**YOUR GOAL**
Search the records for the string "will". Copy each line where it occurs.
+++ RECORD EXCERPTS
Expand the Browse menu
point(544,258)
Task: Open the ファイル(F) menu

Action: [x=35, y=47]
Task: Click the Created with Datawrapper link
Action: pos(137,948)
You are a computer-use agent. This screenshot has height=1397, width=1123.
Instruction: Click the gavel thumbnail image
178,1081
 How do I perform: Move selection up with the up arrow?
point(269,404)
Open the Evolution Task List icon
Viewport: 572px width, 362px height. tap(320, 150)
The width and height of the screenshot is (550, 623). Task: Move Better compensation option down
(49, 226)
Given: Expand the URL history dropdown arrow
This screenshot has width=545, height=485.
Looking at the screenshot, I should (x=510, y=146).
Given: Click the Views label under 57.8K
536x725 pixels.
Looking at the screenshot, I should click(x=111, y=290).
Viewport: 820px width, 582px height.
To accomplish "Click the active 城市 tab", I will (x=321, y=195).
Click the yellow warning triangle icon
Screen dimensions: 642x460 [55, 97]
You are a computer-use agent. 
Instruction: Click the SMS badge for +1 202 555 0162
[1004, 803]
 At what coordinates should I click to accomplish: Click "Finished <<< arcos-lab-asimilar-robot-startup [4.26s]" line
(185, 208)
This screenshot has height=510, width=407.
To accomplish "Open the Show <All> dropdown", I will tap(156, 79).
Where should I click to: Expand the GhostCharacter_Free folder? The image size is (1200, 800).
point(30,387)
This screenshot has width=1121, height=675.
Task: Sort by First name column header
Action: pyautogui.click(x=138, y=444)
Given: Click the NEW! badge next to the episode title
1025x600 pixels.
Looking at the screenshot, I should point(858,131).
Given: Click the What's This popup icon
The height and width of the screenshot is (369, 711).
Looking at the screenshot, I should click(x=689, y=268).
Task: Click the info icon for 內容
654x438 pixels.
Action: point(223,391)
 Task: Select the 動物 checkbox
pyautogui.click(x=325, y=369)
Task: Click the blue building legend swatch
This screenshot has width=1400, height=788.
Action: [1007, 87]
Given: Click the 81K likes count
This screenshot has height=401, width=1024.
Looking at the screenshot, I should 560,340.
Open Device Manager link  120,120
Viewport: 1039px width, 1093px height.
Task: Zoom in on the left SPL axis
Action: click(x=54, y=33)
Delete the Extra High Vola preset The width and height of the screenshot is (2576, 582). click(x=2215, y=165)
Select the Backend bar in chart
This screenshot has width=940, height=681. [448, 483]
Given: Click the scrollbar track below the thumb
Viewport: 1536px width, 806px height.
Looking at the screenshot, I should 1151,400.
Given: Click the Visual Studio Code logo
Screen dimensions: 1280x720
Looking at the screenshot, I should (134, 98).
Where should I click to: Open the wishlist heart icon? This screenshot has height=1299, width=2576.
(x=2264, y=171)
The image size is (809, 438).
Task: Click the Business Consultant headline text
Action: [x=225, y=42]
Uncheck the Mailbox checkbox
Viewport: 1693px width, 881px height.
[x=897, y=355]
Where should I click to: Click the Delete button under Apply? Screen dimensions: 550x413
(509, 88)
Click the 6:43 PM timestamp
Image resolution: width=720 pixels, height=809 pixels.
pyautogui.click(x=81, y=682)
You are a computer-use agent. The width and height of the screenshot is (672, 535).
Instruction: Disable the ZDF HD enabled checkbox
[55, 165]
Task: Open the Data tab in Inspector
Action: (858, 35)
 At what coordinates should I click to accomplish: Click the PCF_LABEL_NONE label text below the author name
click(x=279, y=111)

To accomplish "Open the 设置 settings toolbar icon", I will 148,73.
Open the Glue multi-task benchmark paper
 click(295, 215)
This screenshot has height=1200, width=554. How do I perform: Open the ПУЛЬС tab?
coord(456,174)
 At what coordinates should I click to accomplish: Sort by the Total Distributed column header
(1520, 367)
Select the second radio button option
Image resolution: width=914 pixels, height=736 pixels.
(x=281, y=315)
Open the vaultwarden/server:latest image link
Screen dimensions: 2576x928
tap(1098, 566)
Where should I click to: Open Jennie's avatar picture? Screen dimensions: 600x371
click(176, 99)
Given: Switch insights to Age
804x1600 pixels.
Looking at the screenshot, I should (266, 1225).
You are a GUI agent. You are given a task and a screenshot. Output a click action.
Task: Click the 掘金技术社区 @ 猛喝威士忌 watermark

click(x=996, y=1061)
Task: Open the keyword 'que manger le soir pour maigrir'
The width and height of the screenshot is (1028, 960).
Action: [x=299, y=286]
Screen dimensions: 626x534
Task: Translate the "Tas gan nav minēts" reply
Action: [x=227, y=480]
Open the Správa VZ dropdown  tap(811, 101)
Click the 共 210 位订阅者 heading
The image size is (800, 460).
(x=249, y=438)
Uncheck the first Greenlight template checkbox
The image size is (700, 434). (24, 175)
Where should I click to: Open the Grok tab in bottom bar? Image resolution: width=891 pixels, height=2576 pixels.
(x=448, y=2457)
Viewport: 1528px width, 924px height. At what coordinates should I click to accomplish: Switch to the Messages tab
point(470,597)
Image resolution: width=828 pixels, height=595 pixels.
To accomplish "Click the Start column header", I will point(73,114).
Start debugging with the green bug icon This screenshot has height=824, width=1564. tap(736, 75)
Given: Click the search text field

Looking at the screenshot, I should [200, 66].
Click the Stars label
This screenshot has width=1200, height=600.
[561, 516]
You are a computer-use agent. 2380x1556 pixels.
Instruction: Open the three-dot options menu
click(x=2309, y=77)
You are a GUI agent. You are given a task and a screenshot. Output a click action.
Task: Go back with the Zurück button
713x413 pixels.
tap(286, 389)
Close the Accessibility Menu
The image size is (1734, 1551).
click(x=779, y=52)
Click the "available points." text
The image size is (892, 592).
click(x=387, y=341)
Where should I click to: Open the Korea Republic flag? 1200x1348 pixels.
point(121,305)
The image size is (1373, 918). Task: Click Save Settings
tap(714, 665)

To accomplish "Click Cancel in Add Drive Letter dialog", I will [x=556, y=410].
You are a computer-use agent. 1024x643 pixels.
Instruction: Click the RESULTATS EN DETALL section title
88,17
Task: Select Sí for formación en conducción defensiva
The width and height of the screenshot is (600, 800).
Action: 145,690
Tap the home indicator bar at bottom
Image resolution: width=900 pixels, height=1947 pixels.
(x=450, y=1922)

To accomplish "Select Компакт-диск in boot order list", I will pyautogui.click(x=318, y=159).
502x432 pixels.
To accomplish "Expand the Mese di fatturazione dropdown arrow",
++++++
**REPLY TO THE TASK**
To accomplish "Click the active 城市 tab", I will (x=321, y=195).
To accomplish "Open the Show <All> dropdown", I will tap(156, 79).
To accomplish "Open the 设置 settings toolbar icon", I will 148,73.
To accomplish "Click the Start column header", I will point(73,114).
To accomplish "Click Cancel in Add Drive Letter dialog", I will [x=556, y=410].
To accomplish "Select Компакт-диск in boot order list", I will pyautogui.click(x=318, y=159).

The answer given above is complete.